▶ [PROBLEM DESCRIPTION]: Pull out every line below that holds the word "agent".

(MATERIAL SUPPLIED)

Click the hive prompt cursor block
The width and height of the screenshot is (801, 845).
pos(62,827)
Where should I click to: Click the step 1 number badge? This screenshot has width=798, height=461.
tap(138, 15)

(End MATERIAL SUPPLIED)
(MATERIAL SUPPLIED)

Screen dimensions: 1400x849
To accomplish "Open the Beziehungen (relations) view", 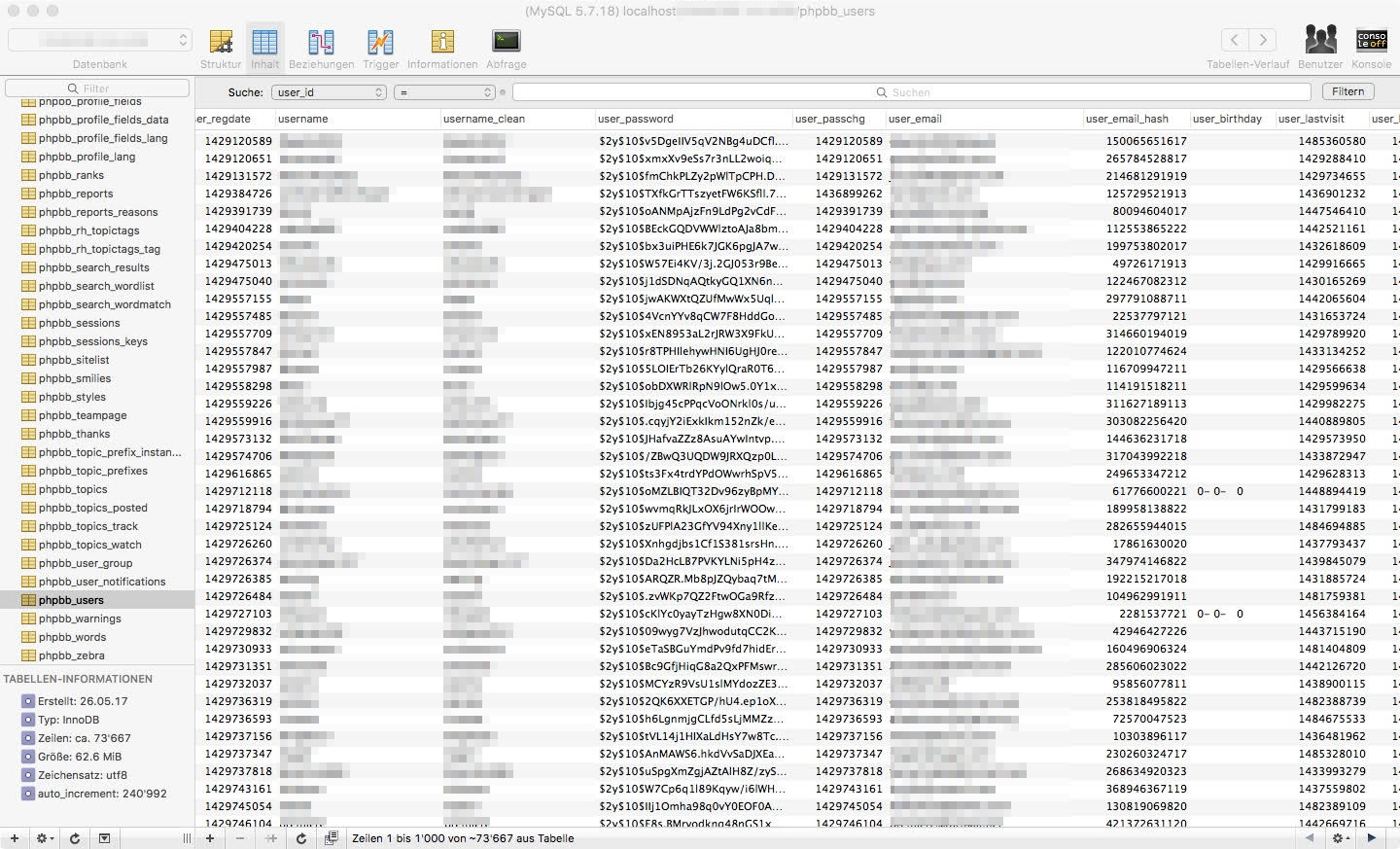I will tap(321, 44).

(End MATERIAL SUPPLIED)
(MATERIAL SUPPLIED)

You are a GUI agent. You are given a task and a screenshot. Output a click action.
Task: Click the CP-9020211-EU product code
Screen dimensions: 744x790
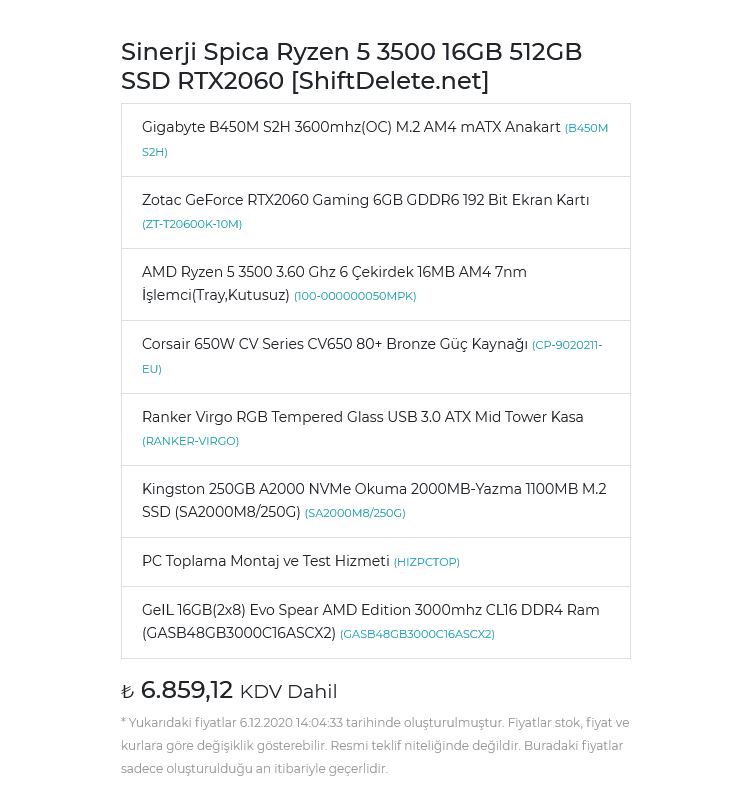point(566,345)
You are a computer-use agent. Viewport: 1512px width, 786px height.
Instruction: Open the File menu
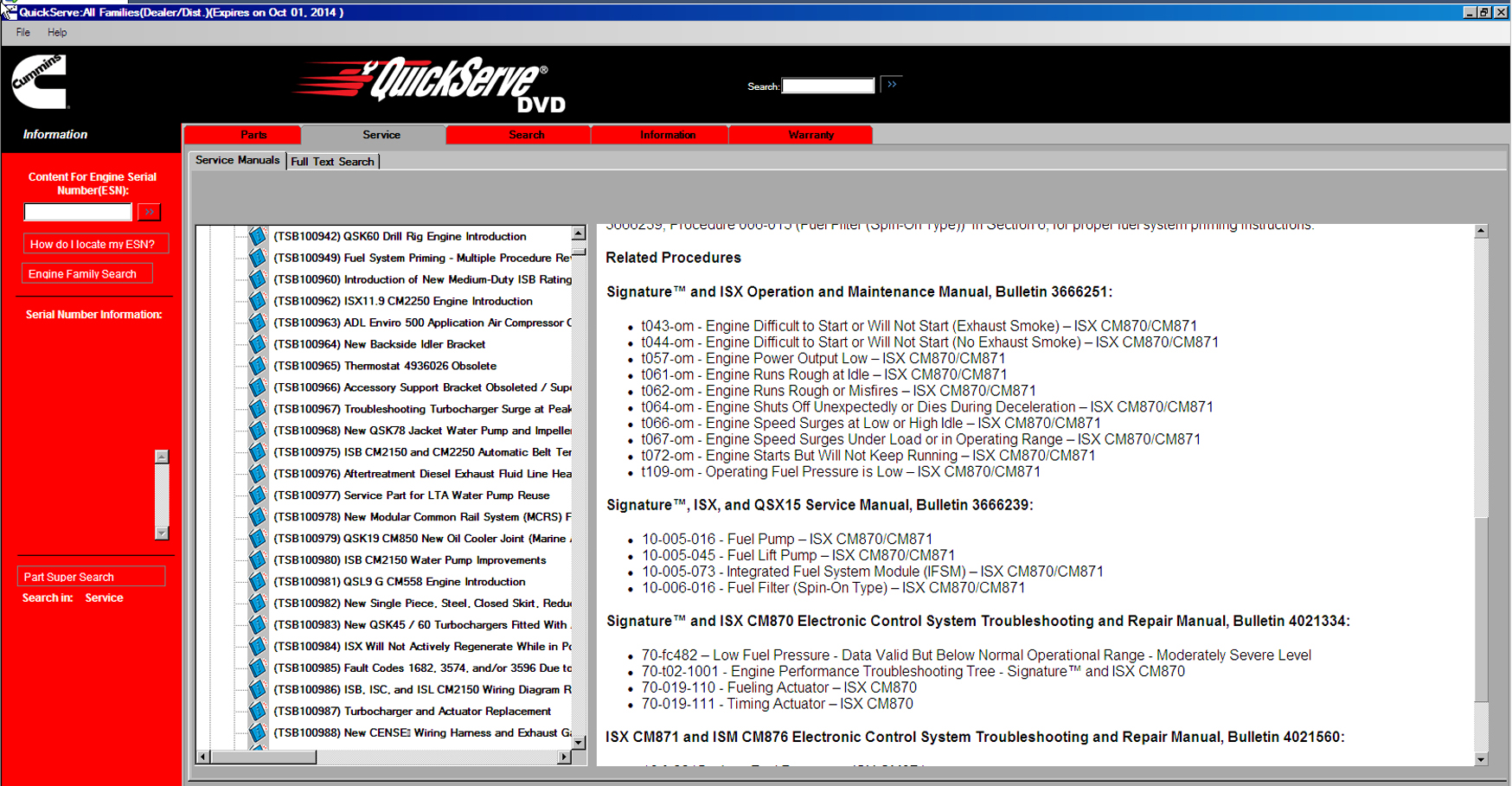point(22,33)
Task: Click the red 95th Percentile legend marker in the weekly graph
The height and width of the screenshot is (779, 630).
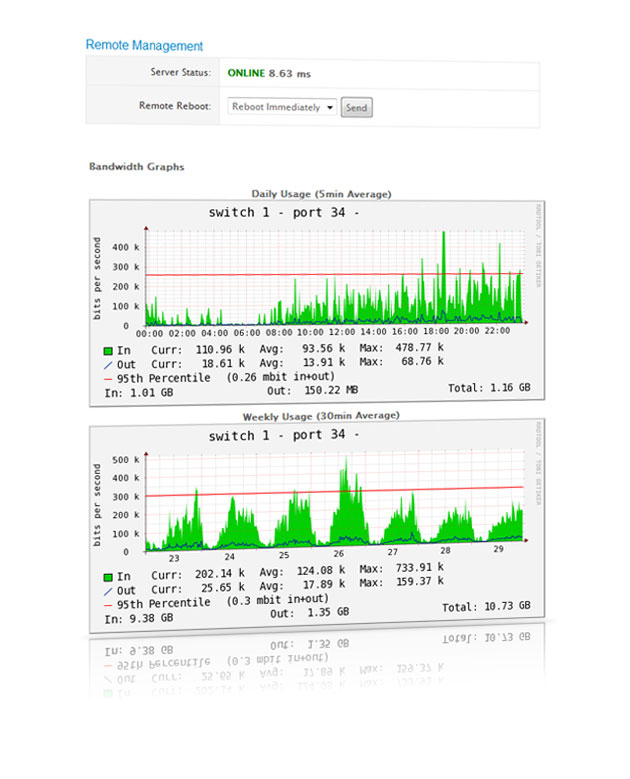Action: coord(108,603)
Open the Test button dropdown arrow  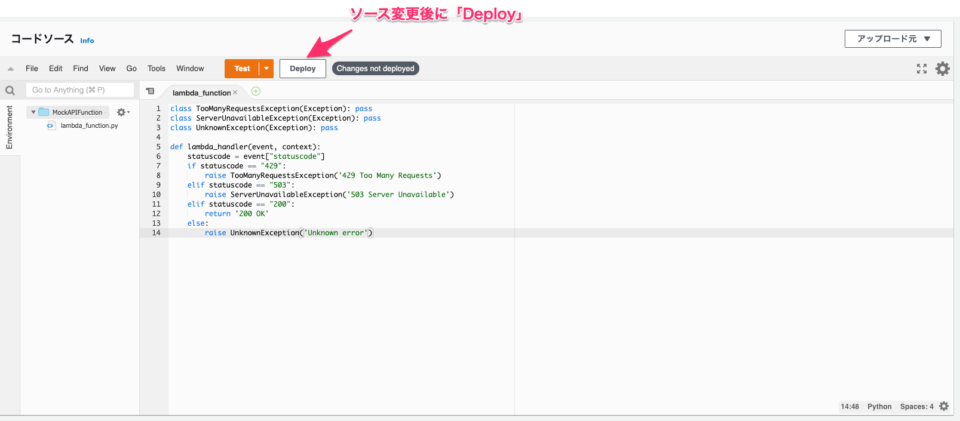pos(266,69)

(End MATERIAL SUPPLIED)

▶ [TASK ANSWER]:
You are a GUI agent. You are given a task and a screenshot. Output a click action.
You are a computer-use agent. Viewport: 1512px width, 786px height.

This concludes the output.